J’ai trouvé une grosse faute dans l’un des commentateurs de Boëce. Il impute à notre Ammonius d’avoir été le principal corrupteur de la doctrine de Platon sur l’éternité du monde (I). Rien n’est plus faux que cela.

  1. Selon Cave, Histor. Litterar., p. 72.

(A) Ammonius, surnommé Saccas. ] Ammien Marcellin[1] et Suidas[2] témoignent qu’il avait ce surnom. On croit assez communément que de son premier métier il était porteur de sacs, et l’on se fonde sur le même Suidas. Voici les paroles du docte Henri de Valois : Saccas videtur ex eo dictus Ammonius, quod mercibus ex portu Alexandrino comportandis victum sibi quæsivisset, cujusmodi homines saccarios antiqui vocabant, ut videre est in codice Th. tit. de Saccariis portûs urbis Romæ. Suidas, Πλωτῖος, inquit, μαθητὴς Ἀμμωνίου τοῦ πρῶην γενομένου σακκοϕόρου[3].

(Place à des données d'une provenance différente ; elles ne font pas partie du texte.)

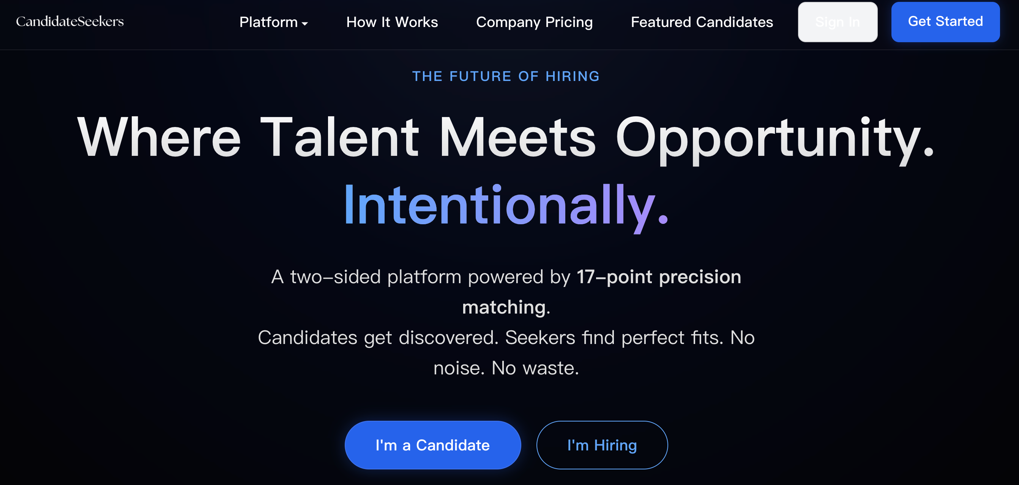Open the Company Pricing page
Image resolution: width=1019 pixels, height=485 pixels.
pyautogui.click(x=534, y=22)
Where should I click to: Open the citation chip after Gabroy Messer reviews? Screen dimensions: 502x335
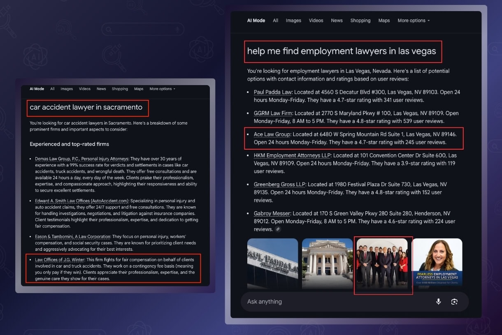pyautogui.click(x=278, y=229)
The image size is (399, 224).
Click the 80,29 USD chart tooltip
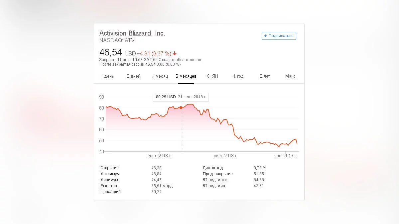[x=181, y=97]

(B) Porphyre dit faussement qu’Ammonius abandonna le christianisme... dès qu’il fut en âge de philosopher. ] Voyons les paroles originales : Ὅ τε τοῦ ϕρονεῖν καὶ τῆς ϕιλοσοϕίας ἥψατο, εὐθὺς πρὸς τὴν κατὰ νόμους πολιτείαν μετεϐάλετο[4]. Simul atque per æta-

  1. Amm. Marcellin., lib. XXII, circa fin.
  2. Suidas in Ὠριγένης.
  3. Henr. Vales. in Ammian. Marcellin., lib. XXII.